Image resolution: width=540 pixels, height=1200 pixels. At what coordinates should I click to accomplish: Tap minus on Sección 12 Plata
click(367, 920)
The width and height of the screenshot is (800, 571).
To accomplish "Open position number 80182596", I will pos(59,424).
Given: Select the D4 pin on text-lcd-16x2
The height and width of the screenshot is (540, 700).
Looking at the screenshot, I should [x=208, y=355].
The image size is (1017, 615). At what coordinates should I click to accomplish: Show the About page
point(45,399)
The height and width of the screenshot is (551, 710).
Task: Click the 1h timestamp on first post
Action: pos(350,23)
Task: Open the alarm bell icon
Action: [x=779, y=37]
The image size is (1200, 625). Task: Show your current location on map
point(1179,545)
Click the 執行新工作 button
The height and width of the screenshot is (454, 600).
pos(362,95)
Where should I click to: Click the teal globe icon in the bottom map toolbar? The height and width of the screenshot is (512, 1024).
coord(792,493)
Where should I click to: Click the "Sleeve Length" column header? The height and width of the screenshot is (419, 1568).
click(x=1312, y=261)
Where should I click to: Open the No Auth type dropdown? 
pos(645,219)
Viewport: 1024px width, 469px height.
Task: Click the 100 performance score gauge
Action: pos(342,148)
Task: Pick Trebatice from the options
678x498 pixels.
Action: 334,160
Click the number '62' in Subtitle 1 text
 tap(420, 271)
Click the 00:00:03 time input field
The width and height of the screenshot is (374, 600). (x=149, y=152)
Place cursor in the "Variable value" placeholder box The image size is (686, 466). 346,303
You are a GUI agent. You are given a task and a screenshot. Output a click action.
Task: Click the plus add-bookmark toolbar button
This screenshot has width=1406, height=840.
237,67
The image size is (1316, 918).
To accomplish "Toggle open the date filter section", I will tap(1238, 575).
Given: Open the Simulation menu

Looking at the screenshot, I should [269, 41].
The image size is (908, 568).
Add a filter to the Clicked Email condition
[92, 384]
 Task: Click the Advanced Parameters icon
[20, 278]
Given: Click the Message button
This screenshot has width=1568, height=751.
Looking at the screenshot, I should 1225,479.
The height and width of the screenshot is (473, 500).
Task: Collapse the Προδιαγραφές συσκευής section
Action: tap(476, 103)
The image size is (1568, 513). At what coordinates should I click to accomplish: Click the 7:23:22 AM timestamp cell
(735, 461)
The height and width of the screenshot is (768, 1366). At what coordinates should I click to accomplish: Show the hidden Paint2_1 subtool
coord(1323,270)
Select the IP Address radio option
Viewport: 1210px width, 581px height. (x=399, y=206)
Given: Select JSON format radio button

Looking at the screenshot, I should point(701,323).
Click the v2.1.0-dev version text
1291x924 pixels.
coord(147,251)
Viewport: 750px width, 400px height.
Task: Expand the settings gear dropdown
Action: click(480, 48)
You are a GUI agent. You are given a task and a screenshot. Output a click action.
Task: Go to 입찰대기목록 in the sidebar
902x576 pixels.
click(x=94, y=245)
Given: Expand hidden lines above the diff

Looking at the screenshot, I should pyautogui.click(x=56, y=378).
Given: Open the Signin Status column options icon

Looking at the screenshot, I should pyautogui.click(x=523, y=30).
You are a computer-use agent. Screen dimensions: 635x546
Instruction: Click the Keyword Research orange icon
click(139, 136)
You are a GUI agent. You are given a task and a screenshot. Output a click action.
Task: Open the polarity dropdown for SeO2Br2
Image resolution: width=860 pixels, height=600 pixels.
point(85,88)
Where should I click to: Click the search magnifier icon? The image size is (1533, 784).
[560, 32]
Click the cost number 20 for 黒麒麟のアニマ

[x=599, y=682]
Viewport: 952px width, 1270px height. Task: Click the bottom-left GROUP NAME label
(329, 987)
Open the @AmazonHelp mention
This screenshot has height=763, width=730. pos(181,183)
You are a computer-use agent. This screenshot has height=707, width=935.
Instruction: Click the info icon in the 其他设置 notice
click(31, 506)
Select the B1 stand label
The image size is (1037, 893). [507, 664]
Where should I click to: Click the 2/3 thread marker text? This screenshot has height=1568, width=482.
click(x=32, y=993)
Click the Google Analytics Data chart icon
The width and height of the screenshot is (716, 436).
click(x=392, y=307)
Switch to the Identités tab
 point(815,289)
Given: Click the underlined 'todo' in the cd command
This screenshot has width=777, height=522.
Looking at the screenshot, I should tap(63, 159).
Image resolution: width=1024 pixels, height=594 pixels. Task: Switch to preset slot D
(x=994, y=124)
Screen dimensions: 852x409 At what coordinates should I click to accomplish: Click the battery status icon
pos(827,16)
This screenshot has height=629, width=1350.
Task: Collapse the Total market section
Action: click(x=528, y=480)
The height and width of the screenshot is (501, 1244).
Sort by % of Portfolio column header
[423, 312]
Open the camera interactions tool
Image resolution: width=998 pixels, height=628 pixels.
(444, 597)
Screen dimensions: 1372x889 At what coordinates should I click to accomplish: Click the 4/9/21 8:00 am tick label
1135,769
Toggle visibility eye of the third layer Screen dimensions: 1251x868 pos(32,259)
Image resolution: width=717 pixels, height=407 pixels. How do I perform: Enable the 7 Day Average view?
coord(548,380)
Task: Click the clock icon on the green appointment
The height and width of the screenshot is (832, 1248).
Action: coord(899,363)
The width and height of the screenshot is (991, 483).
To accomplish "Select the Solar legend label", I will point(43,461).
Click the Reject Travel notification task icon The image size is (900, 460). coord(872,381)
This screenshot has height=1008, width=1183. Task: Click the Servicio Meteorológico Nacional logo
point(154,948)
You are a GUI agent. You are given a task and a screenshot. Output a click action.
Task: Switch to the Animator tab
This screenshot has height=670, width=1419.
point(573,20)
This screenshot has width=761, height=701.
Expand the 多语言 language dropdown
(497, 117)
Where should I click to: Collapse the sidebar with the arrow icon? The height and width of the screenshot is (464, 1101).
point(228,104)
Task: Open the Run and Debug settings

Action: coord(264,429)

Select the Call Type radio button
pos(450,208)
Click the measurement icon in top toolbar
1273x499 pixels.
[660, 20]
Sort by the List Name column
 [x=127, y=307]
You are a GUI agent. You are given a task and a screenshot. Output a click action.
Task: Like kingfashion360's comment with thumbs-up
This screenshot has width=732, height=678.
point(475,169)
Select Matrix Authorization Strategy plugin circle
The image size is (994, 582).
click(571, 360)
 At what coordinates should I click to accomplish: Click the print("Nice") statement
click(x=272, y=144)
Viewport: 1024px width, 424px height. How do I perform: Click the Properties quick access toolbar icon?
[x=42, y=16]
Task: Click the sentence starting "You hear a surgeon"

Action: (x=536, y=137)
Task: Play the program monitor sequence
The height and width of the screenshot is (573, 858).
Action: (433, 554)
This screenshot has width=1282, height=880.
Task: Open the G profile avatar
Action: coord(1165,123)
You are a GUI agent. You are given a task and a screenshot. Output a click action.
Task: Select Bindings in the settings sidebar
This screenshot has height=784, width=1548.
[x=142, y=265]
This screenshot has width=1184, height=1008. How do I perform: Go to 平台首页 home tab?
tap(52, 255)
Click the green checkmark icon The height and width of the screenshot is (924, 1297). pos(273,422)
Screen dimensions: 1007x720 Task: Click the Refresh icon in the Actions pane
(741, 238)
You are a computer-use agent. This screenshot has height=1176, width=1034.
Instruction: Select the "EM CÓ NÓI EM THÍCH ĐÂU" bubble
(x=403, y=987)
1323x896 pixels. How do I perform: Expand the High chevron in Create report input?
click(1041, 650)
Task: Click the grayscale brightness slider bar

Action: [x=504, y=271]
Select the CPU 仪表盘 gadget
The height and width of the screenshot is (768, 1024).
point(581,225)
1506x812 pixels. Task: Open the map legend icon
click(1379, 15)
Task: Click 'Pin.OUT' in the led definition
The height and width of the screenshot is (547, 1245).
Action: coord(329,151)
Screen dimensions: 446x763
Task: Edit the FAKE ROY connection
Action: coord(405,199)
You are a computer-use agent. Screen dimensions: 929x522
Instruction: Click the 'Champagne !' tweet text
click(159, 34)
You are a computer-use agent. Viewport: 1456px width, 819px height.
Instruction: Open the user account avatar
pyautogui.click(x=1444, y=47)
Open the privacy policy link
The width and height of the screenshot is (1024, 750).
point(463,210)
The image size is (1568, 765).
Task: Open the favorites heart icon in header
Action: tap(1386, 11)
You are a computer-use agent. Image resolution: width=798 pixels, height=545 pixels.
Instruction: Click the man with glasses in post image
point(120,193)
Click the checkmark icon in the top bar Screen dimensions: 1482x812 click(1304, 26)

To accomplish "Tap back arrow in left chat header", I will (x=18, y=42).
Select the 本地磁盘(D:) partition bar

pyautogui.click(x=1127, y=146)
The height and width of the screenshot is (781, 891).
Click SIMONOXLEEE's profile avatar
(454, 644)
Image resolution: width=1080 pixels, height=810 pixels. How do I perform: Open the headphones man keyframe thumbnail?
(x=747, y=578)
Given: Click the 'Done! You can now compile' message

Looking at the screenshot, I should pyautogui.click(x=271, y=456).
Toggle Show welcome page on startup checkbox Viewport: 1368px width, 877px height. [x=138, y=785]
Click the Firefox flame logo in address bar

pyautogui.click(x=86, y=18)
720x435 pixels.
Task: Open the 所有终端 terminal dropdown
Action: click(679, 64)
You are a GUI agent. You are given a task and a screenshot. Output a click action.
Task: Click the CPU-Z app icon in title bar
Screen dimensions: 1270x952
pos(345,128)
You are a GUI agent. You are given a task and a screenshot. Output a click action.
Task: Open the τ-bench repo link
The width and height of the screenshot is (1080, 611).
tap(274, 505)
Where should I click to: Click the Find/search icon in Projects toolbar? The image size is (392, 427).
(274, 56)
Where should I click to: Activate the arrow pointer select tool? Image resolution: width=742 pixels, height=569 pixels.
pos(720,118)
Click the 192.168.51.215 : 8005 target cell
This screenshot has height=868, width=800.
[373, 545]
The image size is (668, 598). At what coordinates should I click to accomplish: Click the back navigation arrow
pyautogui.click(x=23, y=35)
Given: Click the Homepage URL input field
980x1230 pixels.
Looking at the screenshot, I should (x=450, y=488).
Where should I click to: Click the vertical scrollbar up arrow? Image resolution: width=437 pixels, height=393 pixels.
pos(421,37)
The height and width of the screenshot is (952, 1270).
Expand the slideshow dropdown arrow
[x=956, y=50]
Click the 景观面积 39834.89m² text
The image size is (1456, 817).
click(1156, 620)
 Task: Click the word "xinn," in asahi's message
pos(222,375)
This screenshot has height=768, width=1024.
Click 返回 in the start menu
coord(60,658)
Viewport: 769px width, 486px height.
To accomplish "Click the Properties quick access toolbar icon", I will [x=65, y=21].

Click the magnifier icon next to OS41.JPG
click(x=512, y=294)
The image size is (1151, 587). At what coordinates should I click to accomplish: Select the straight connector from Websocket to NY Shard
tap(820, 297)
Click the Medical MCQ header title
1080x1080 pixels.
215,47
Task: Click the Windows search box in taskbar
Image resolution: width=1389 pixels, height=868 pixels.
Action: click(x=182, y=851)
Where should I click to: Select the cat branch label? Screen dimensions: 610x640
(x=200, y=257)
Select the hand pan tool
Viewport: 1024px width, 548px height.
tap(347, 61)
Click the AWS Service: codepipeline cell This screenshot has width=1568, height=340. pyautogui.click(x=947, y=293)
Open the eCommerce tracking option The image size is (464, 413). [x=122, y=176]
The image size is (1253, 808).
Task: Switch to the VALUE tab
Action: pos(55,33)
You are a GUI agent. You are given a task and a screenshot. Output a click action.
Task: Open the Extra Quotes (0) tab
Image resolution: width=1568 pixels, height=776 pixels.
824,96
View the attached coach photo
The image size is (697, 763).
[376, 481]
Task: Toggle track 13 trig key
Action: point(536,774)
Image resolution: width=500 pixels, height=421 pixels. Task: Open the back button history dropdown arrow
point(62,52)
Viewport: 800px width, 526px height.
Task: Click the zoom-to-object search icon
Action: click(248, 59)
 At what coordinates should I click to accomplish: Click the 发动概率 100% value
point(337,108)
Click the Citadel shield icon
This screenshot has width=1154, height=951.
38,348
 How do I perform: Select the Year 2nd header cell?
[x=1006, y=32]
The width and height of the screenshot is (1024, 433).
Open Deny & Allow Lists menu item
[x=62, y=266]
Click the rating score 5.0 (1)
********************
▶ _PROBLEM REQUIREMENTS_
Starting from the top of the records and ending at the line that contains "The width and height of the screenshot is (800, 571).", repeat each line exactly and return only those lines.

▶ _RESULT OF THIS EXERCISE_
Image resolution: width=540 pixels, height=1200 pixels. At what coordinates should I click to accomplish: Tap minus on Sección 12 Plata
click(367, 920)
The width and height of the screenshot is (800, 571).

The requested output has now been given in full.